What is haematuria?
Haematuria means the appearance of blood in your urine. If you notice blood in your urine, even if it has only happened once, you must have it investigated. This is important as haematuria may be a sign of bladder cancer, however, the most common cause is due to an infection (cystitis).
Other causes include stones in the kidneys or bladder, inflammation of the kidneys (nephritis), urinary tract injuries, blood disorders (eg. sickle cell disease) and less common infections such as TB. 50% of patients with visible blood in the urine will have an underlying cause identified, however, with non-visible blood in the urine, only 10% will have a cause identified.
The appearance of blood in your urine may, in fact, be something else. It may not be blood in your urine if;
You are taking a new medication. Some medicines can turn urine red or brown.
You have recently eaten beetroot as this can turn your urine pink.
If it is happening during your period.
If you are bleeding from your bottom instead.

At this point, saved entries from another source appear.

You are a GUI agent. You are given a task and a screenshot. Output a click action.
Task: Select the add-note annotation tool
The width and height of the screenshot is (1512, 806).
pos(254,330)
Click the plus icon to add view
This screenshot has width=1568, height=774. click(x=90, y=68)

Blood in your urine may appear as bright pink, red or dark brown colour if it is visible. Other symptoms that accompany this can be indicative of the cause. For example, burning pain when urinating, an urgency to urinate, smelly urine, high temperature and pain in your sides or lower back may indicate a urinary tract infection (UTI). If you experience pain in your sides, lower back or groin that comes and goes and you feel nauseous this suggests kidney stones.
Diagnosis and Treatment
Your consultant will ask you about your past medical history and the symptoms you have been experiencing. A urine test called a urinalysis will be performed initially to check for an infection. If the cause of haematuria is an infection this can be treated with a course of antibiotics.
If there are no signs of an infection, some or all of the following assessments will be performed:
A physical examination (including rectal or vaginal examination)

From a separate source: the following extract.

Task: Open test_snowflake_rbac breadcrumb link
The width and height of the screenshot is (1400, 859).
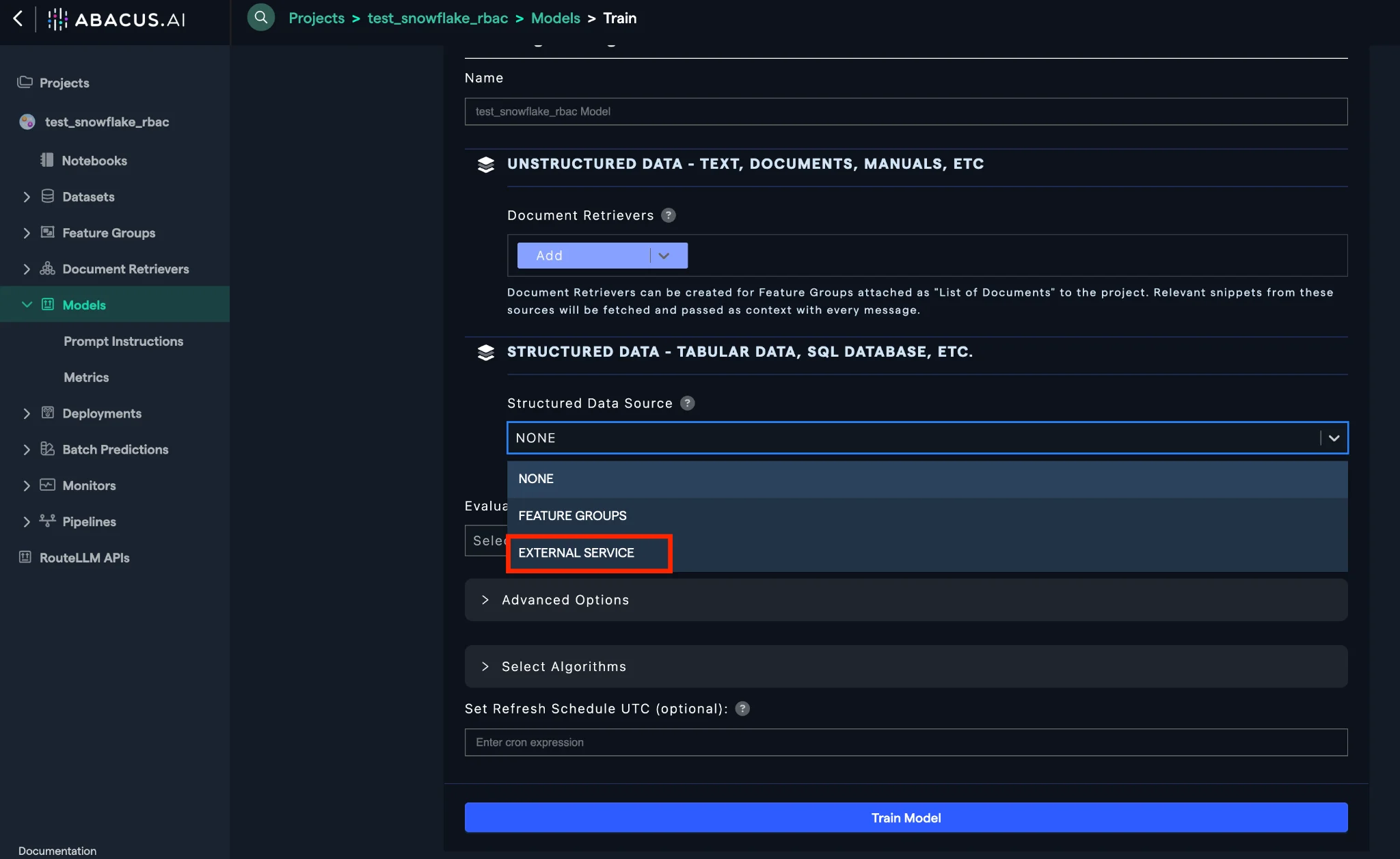Action: point(438,18)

Examination of your urine for cancerous cells
CT scan (may involve an iodine-based injection)
Intravenous urogram (IVU) (may involve an iodine-based injection)
Flexible cystoscopy (telescopic check of the bladder)
If an abnormality is detected, your treatment will depend on the reason for blood appearing in your urine. If no specific abnormalities are found and no treatment is required, it is important that you report any further bleeding or symptoms to your consultant.
This article is intended to inform and give insight but not treat, diagnose or replace the advice of a doctor. Always seek medical advice with any questions regarding a medical condition.